A título de clase particular daba también por entonces don Josemaría una catequesis a los Sevilla. Esta familia se componía de la prole de dos hermanos viudos, que remediaron su triste situación familiar juntando a todos sus hijos, para formar un hogar único, del que se hizo cargo una hermana soltera, María Pilar Sevilla. En la casa vivían catorce personas, incluido el servicio doméstico. La tía Pilar concertó con el sacerdote una clase de Religión, a la que asistían cuatro o cinco pequeños y las chicas de servicio. Durante 1932 y 1933, dichas clases tenían lugar «dos veces por semana, los miércoles y los sábados, entre las cinco y las seis de la tarde». Las clases eran muy amenas. Se sentaban los pequeños en corro y don Josemaría colocaba delante un libro de texto en una mesa bajita. Cuando hacía referencias a las ilustraciones, las cabecitas de los niños se juntaban, curiosas, junto a la lámina. Otras veces les hablaba de la infancia del Niño Jesús o les contaba cuentos de cuando él era un niño pequeño. El auditorio no se resignaba a que acabara tan pronto la clase. «¡No se vaya D. Josemaría!, era algo que repetíamos todos los días —refiere Severina, que asistía a las clases con los niños y que más tarde profesó de monja con el nombre de sor Benita Casado—. ¿Qué prisa tiene? ¿Por qué tanta prisa?».

El mencionado asalto al Colegio del Arroyo no fue un hecho aislado. El año 1933 había nacido pródigo en violencias, como producto de la demagogia. El levantamiento revolucionario anarquista, que venía precedido de huelgas y actos de terrorismo, estaba fijado para el 8 de enero. Ese día se produjo un aparatoso despliegue del más elemental repertorio revolucionario. Estallaron bombas. Hubo tiroteo con la fuerza pública. Se intentó asaltar algunos cuarteles. Y no faltaron incendios, asesinatos y desórdenes de toda clase en diversas ciudades y pueblos de España.

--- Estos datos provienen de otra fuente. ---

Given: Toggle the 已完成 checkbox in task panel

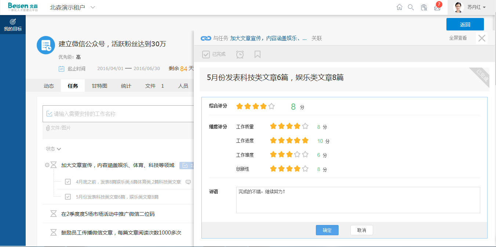Looking at the screenshot, I should (206, 54).
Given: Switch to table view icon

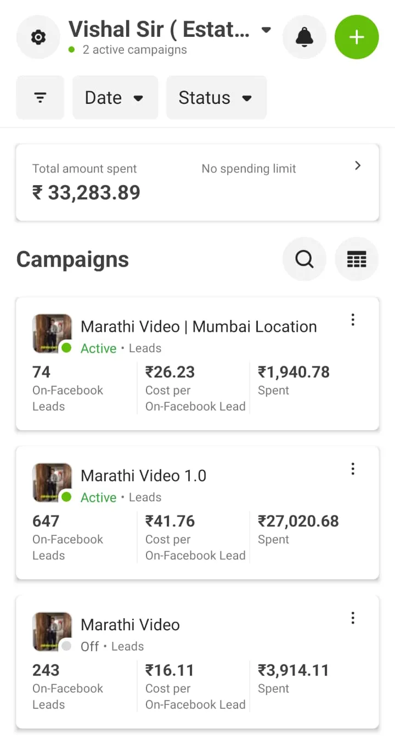Looking at the screenshot, I should pyautogui.click(x=357, y=259).
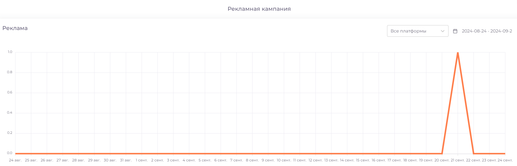This screenshot has height=166, width=517.
Task: Open the Все платформы dropdown
Action: click(417, 31)
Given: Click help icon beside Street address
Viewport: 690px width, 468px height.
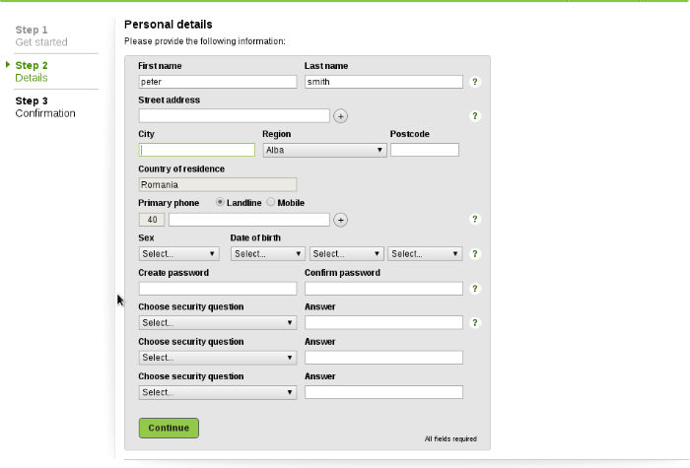Looking at the screenshot, I should 475,116.
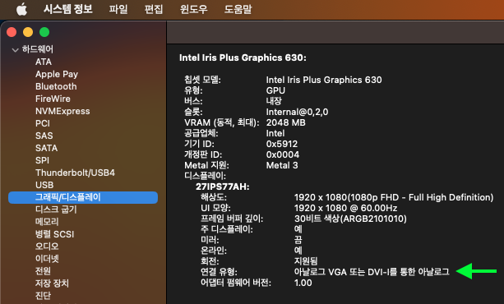Select ATA in the sidebar
This screenshot has width=504, height=304.
[x=44, y=62]
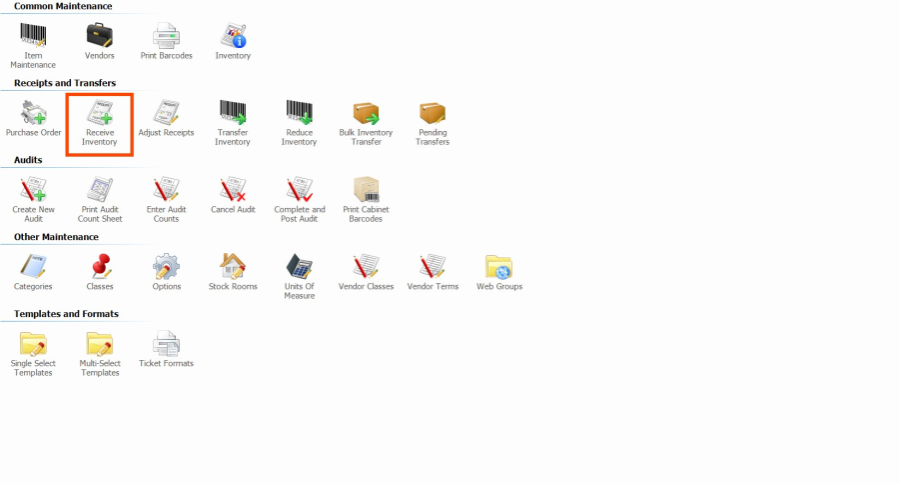Open the Purchase Order module
This screenshot has height=483, width=899.
tap(33, 113)
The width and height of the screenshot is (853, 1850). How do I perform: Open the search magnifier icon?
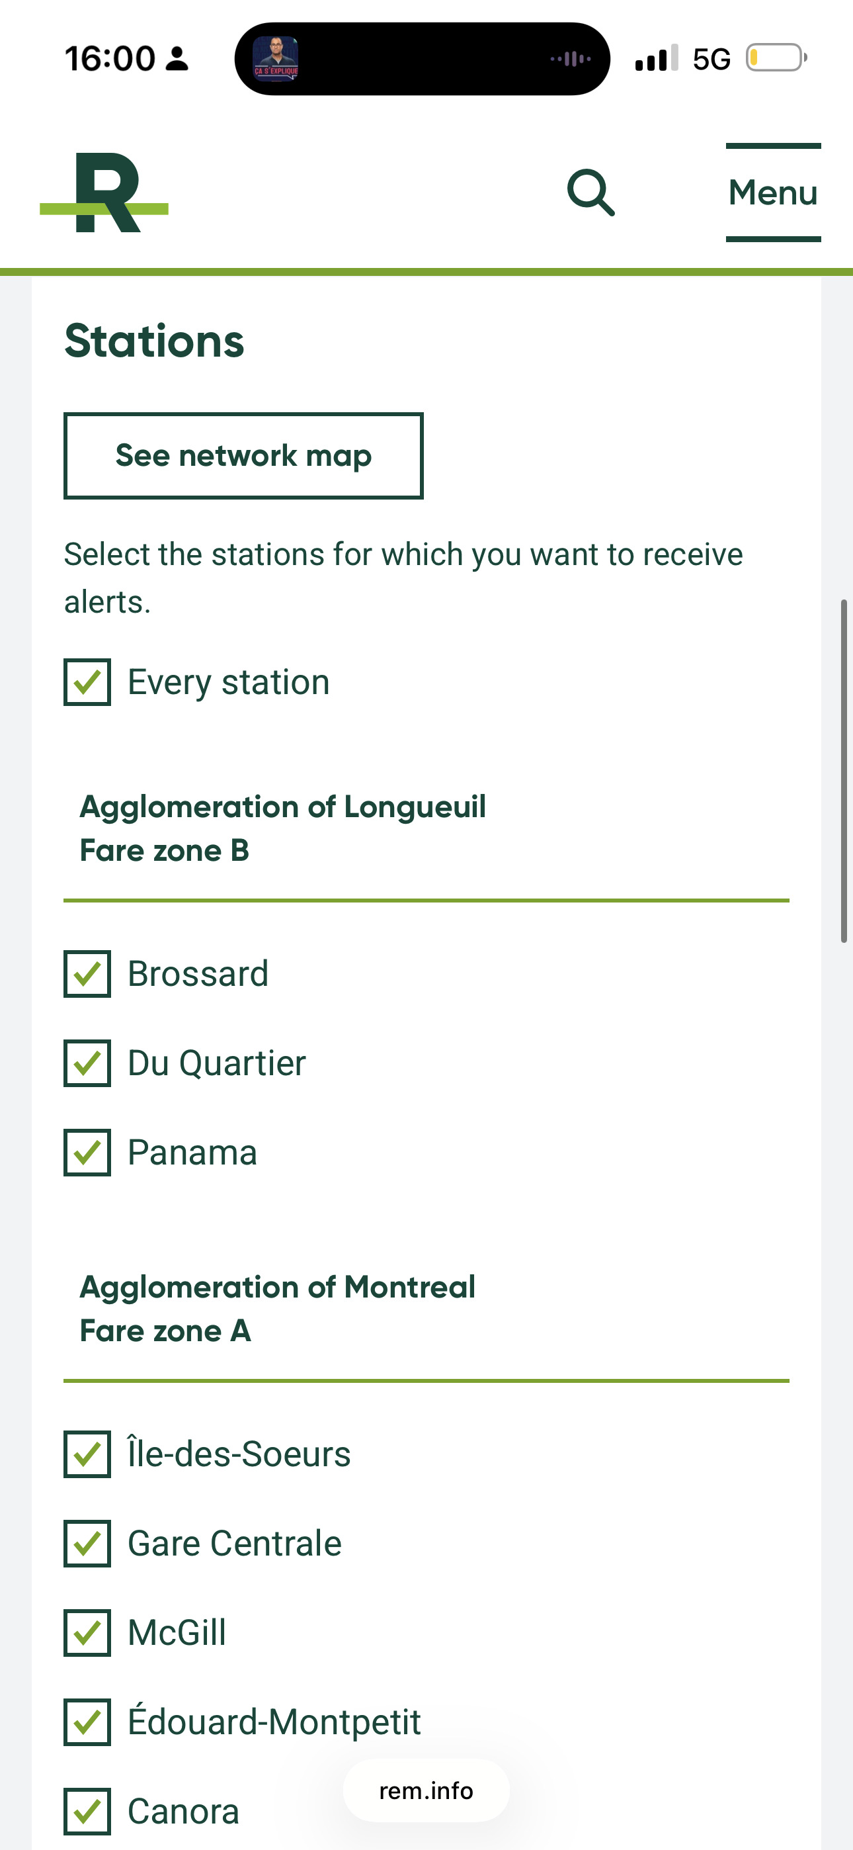[590, 192]
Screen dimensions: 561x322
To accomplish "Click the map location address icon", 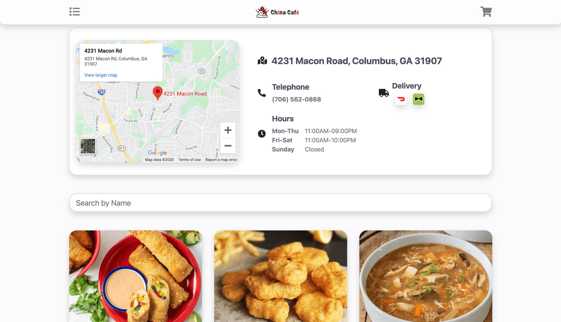I will click(x=262, y=61).
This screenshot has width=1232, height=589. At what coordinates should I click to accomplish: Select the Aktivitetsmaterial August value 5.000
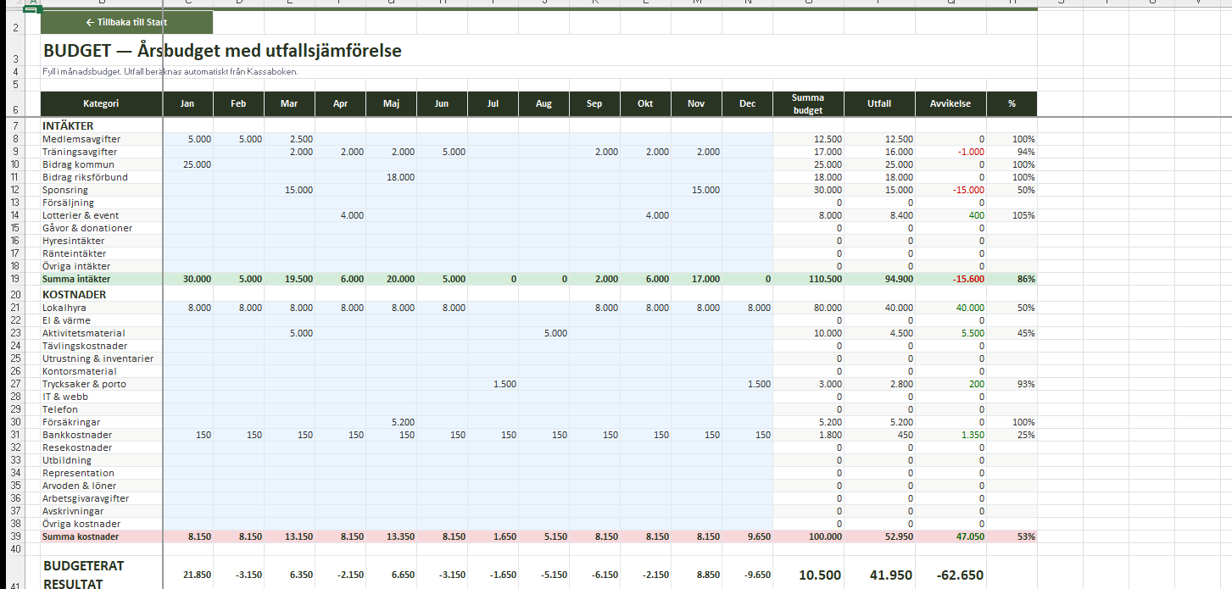tap(544, 333)
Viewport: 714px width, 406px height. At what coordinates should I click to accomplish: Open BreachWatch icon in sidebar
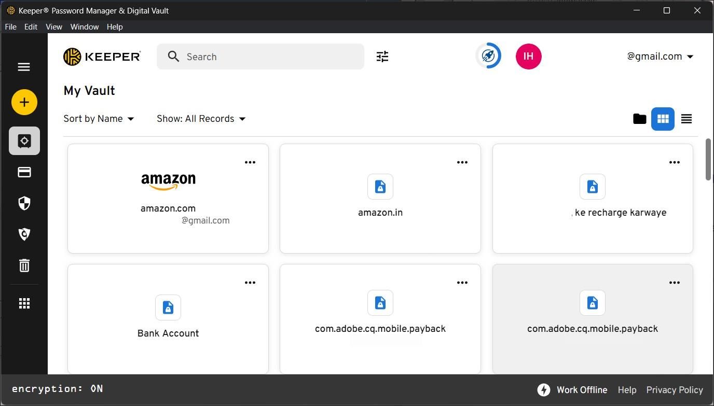(24, 234)
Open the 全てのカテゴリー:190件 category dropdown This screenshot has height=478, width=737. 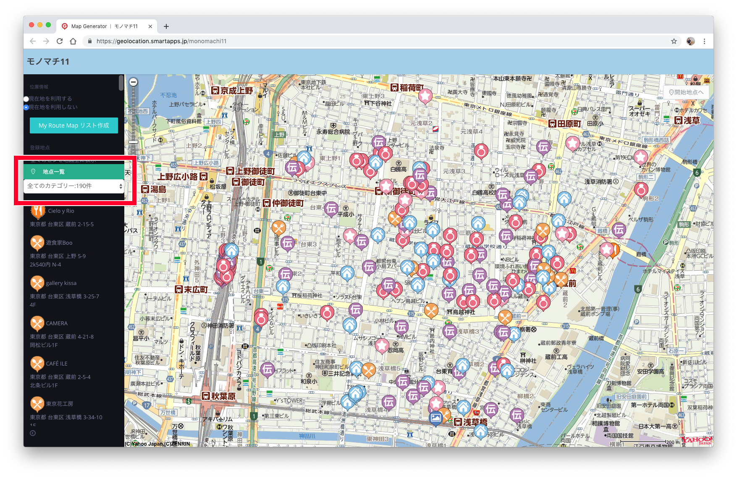[74, 186]
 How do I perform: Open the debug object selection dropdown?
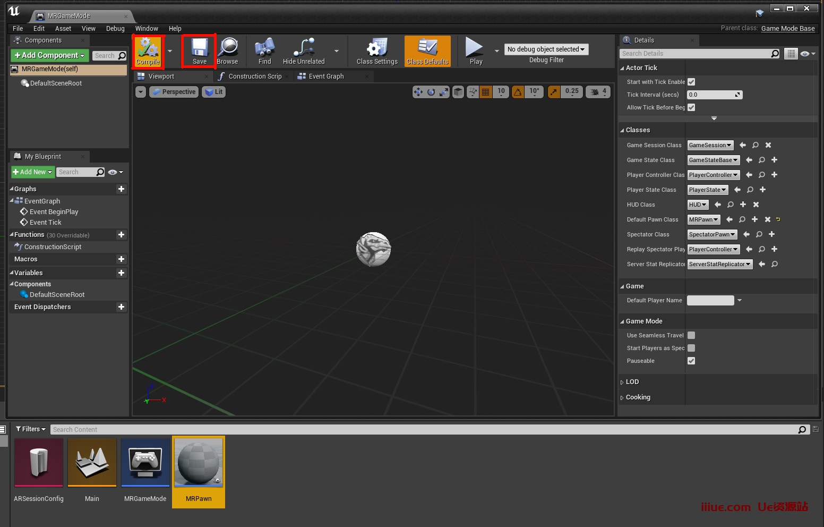pyautogui.click(x=546, y=49)
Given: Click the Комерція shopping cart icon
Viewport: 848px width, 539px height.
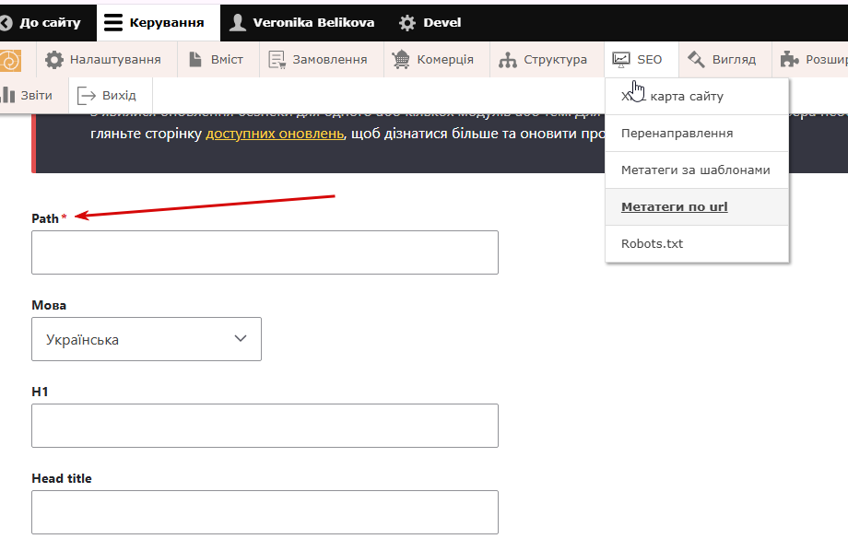Looking at the screenshot, I should click(x=401, y=60).
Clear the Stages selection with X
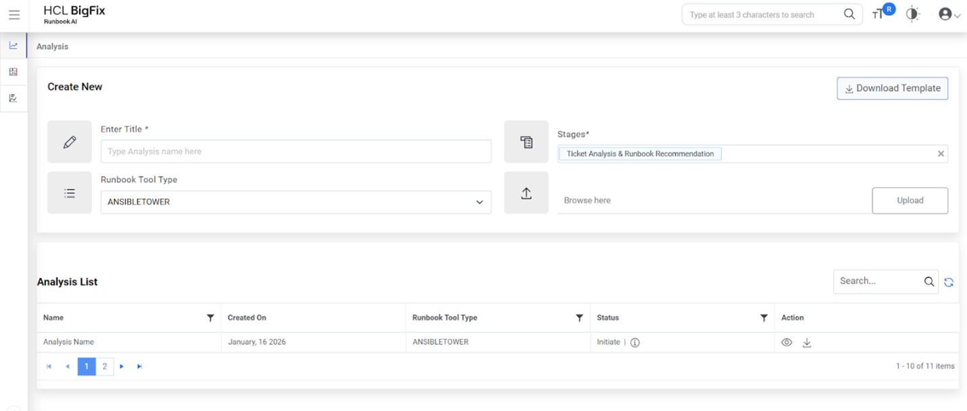The width and height of the screenshot is (967, 411). click(941, 154)
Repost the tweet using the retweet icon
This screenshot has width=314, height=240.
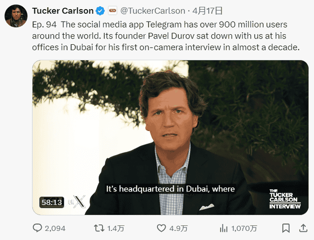pyautogui.click(x=99, y=228)

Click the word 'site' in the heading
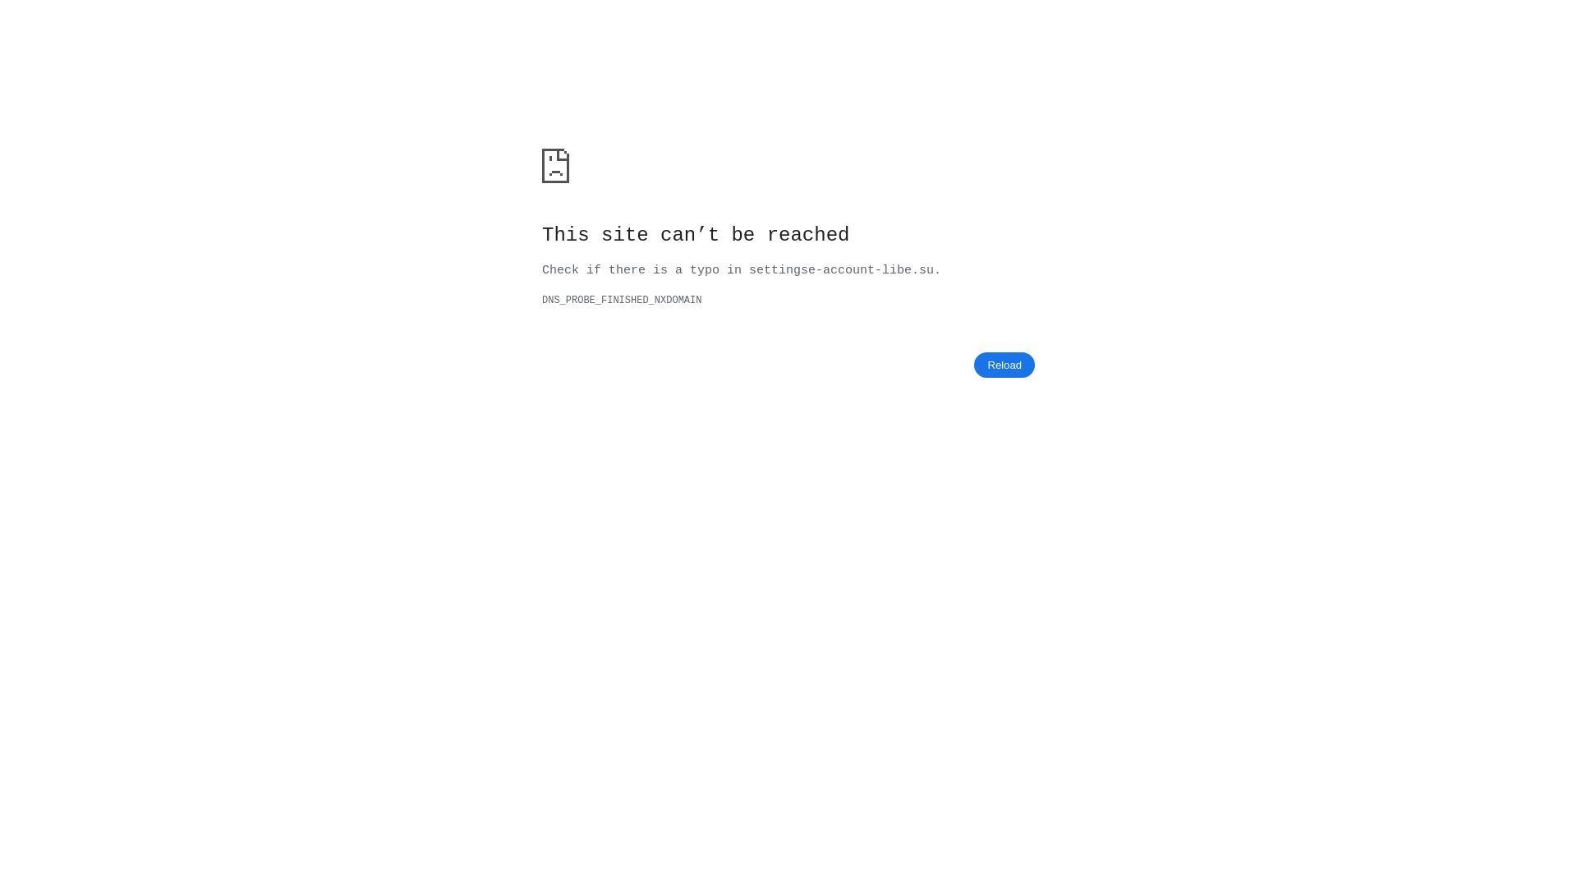625,235
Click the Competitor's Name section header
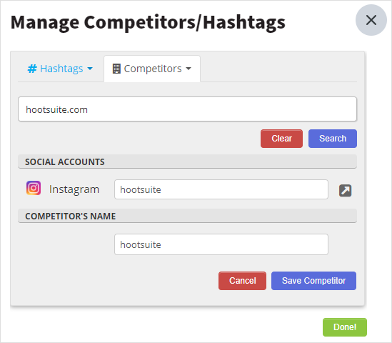 coord(188,216)
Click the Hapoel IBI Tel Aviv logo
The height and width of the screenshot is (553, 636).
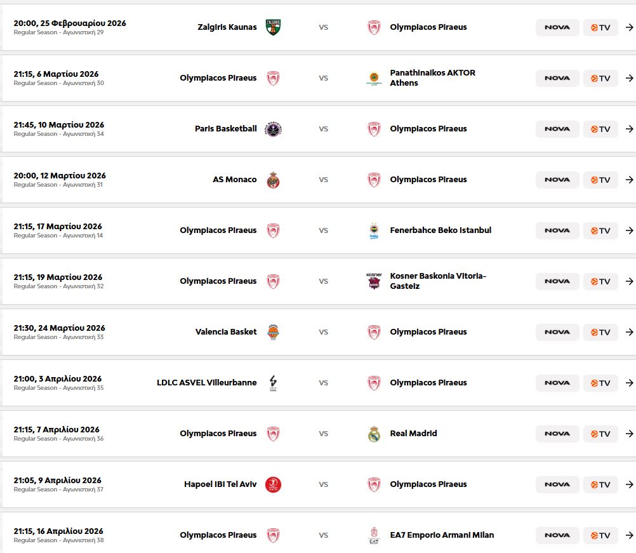(x=273, y=484)
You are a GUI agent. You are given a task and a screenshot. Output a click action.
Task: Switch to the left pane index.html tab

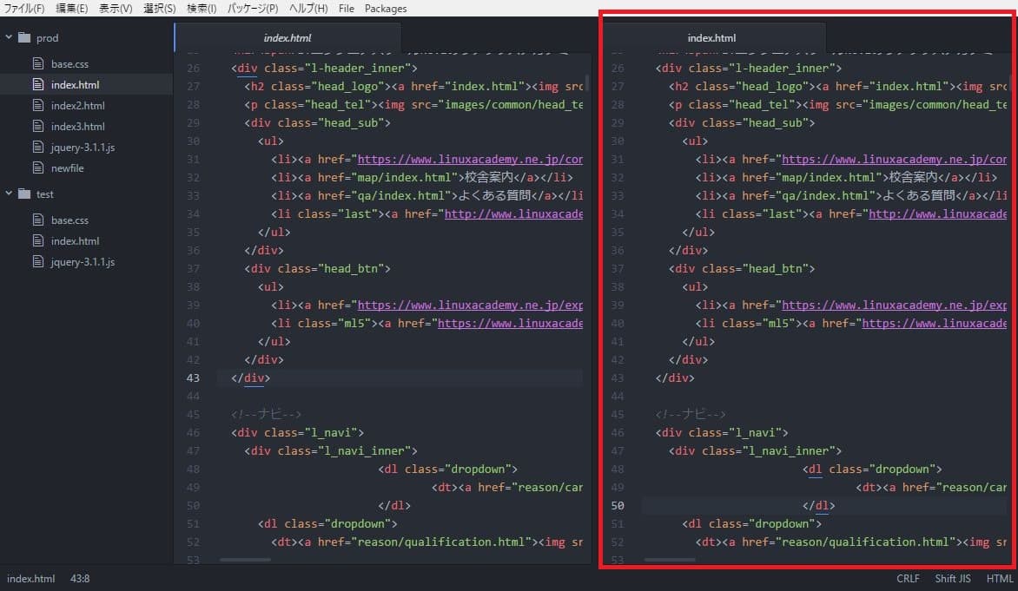tap(288, 38)
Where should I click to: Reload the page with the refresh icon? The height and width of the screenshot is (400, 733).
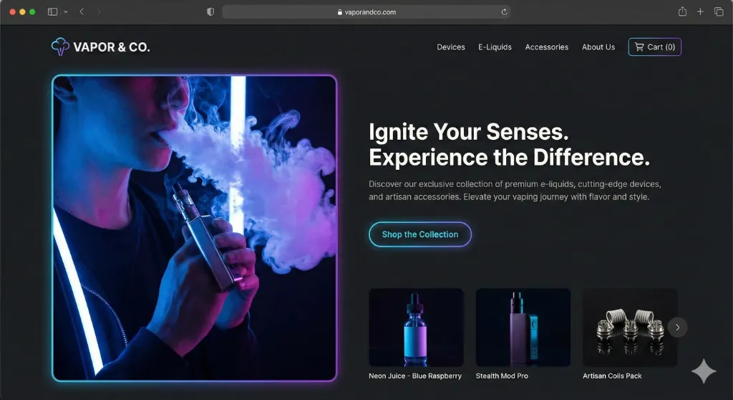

Un buen número de anarcosindicalistas fueron a parar a la Cárcel Modelo, en galerías distintas a las que ocupaban José Antonio Palacios y sus compañeros; pero todos bajaban a pasear y hacer ejercicio al mismo patio.

Cuando don Josemaría fue a visitar a los jóvenes reclusos del verano les encontró reacios a convivir con aquellas gentes tan contrarias a la religión. El sacerdote les aconsejó respeto para con esas personas; lo mejor era mostrarles con cariño sus errores y tratarles amistosamente. Repasad el catecismo —les insistía—, que la doctrina de Cristo es clara: quered a esos hombres, como a vosotros mismos. E incluso les llevó unos catecismos a la cárcel, para que los releyeran. Tras unos días de convivencia pacífica, pusieron en práctica los consejos dados por el sacerdote, como cuenta José Antonio: «organizamos partidos de fútbol mezclados unos con otros. Recuerdo que yo jugaba de portero y mis defensas eran dos anarcosindicalistas. Jamás jugué al fútbol con más elegancia y menos violencia».